The pendency of the Acquisitions could cause disruptions in the Company’s business, which could have an adverse effect on the Company’s business, results of operations and financial condition. In particular, the attention of the Company’s management may be directed towards the Acquisitions, including obtaining required approvals and other transaction-related considerations and may be diverted from the day-to-day business operations of the Company and matters related to the Acquisitions may require commitments of time and resources that could otherwise have been devoted to other opportunities that might have been beneficial to the Company. Any of these matters could adversely affect the businesses of, or harm the results of operations, financial condition or cash flows of the Company even after the Acquisitions are consummated.

 

The benefits attributable to the Acquisitions may vary from expectations.

 

The Company may fail to realize the anticipated benefits expected from the Acquisitions. The success of the Acquisitions will depend, in significant part, on the Company’s ability to successfully integrate the acquired business, grow the revenue of the Company and realize the anticipated strategic benefits from the Acquisitions.

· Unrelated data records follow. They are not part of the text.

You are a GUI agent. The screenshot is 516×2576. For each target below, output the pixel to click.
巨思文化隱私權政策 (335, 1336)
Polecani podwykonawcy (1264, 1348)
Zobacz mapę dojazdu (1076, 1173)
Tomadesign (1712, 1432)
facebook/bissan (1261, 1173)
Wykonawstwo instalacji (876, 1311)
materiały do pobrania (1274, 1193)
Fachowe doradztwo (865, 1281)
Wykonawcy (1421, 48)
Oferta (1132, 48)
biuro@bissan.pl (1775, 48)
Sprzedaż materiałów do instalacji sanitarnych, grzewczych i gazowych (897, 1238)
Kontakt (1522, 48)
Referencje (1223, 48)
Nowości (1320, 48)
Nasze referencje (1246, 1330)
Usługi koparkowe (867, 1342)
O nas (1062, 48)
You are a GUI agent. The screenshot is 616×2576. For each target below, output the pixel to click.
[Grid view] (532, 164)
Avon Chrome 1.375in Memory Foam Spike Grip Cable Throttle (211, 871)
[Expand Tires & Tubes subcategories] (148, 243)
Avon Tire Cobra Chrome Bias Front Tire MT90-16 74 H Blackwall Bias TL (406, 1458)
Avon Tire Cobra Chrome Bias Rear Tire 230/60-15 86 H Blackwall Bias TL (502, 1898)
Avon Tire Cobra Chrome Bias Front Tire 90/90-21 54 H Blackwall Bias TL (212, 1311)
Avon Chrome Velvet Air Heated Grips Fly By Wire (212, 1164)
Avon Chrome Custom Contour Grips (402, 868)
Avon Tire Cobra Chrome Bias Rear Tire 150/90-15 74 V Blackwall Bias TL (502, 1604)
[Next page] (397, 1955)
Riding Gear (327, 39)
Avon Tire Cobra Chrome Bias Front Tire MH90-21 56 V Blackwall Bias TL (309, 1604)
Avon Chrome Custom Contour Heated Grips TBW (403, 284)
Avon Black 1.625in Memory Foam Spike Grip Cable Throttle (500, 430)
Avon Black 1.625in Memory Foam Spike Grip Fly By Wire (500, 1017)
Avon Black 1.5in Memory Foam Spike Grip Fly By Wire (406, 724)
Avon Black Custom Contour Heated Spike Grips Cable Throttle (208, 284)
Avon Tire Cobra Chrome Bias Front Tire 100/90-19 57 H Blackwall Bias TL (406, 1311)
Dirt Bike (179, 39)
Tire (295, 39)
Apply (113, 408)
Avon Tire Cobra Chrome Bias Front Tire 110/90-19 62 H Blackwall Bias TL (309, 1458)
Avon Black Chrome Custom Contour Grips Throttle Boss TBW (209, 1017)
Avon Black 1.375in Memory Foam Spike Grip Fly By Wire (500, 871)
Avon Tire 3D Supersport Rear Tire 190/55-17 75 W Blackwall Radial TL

The Company believes that the addition of Targets will complement its strategy by providing operational and financial scale, increasing free cash flow, and enhancing the Company’s corporate rate of return. This growth and the anticipated benefits of the Acquisitions may not be realized fully or at all or may take longer to realize than expected. Actual operating, technological, strategic and revenue opportunities, if achieved at all, may be less significant than expected or may take longer to achieve than anticipated. Additionally, the integration process may result in the disruption of ongoing business and there could be potential unknown liabilities and unforeseen expenses associated with the Acquisitions that were not discovered in the course of performing due diligence. The integration may also require significant time and focus from management following the Acquisitions which may disrupt the Company’s business and results of operations. If the Company is not able to achieve realize the anticipated benefits expected from the Acquisitions within the anticipated timing or at all, its business and operating results may be adversely affected.

 

The inability to complete the Acquisitions on the initial terms agreed to or in the expected time frame may adversely affect our business, financial condition or results of operations.

 

We may not be able to consummate the Acquisitions on the terms contemplated, or at all, if the applicable regulatory approvals are not obtained and/or other customary closing conditions are not satisfied. Any difficulties with respect to the consummation of the Acquisitions may adversely affect our business, financial condition or results of operations. Additionally, failure to consummate the Acquisitions on the terms contemplated may adversely affect our intended strategy of expanding into the Permian Basin and may impact management’s focus on such strategy.